Alıntı metin -
===

1981-82 ve 1982-83 sezonlarında Fenerbahçe’mizin formasını giyen eski oyuncumuz Yıldıray Aygören, Salon Tribünü ekibinden Erdi Tiran’a kulübümüzdeki günlerini, anılarını ve basketbol dünyasına dair düşüncelerini anlattı.
- Değerli Yıldıray Ağabey, öncelikle hoş geldiniz. Röportaj teklifimizi kabul ettiğiniz için Salon Tribünü ekibi olarak size çok teşekkür ederiz. Çocukluk, gençlik yıllarınızı ve basketbola adım atma sürecinizi bizlere anlatabilir misiniz?
Erdi kardeşim, tabii ki onur duydum böyle bir davetten dolayı. Zonguldak Ereğli’de ortaokuldan başlayıp devam eden, lise sona kadar devam eden bir basketbol altyapım var ama taşradaki altyapı İstanbul’a göre nasıl olursa, o şekilde var. Bu süreci o şekilde anlatayım, zaten diğer sorularında büyük bir ihtimalle detayını soracaksındır.
- Ereğli’den İstanbul’a gelişinizi, Dereağzı’nda yetişme sürecinizi ve Fenerbahçe formasını giymenin verdiği duyguyu size sormak isterim.

===

Görev talimatı - Röportajda "1981-82 ve 1982-83" ifadesinden "bizlere anlatabilir misiniz?" ifadesine kadar uzanan kısmı hiçbir değişiklik yapmadan çıkarın. Aşağıdaki satırlar röportajdan ayrı bir malzemedir.

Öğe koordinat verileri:
===

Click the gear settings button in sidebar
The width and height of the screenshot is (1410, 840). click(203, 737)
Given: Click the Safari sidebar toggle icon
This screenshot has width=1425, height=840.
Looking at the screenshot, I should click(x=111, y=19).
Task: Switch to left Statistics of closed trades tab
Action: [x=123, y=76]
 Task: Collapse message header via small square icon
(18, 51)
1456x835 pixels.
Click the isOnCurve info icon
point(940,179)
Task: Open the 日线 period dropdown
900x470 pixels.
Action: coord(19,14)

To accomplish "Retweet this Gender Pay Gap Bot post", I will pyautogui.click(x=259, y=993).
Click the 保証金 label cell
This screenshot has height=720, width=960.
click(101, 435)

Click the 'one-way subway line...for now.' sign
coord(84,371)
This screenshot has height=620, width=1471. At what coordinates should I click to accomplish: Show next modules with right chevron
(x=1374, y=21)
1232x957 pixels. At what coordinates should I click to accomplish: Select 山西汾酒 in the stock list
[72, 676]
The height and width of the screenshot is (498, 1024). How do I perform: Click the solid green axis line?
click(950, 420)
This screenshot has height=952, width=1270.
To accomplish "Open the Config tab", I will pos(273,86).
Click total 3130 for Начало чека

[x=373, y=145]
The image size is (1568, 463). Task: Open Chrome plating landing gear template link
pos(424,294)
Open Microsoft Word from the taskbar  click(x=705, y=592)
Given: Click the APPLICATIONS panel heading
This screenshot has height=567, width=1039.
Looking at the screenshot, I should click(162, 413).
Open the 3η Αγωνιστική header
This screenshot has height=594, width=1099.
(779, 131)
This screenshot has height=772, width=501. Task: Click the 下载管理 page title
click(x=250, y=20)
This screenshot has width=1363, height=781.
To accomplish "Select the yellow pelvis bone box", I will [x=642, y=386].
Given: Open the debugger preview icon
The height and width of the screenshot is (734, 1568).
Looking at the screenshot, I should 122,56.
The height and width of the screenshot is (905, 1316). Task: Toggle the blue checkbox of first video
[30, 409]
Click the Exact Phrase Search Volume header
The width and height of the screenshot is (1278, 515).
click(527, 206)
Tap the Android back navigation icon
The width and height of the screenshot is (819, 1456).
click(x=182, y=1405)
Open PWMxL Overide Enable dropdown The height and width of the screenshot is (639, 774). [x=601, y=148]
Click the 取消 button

===

Yanıt aşağıda -
1981-82 ve 1982-83 sezonlarında Fenerbahçe’mizin formasını giyen eski oyuncumuz Yıldıray Aygören, Salon Tribünü ekibinden Erdi Tiran’a kulübümüzdeki günlerini, anılarını ve basketbol dünyasına dair düşüncelerini anlattı.
- Değerli Yıldıray Ağabey, öncelikle hoş geldiniz. Röportaj teklifimizi kabul ettiğiniz için Salon Tribünü ekibi olarak size çok teşekkür ederiz. Çocukluk, gençlik yıllarınızı ve basketbola adım atma sürecinizi bizlere anlatabilir misiniz?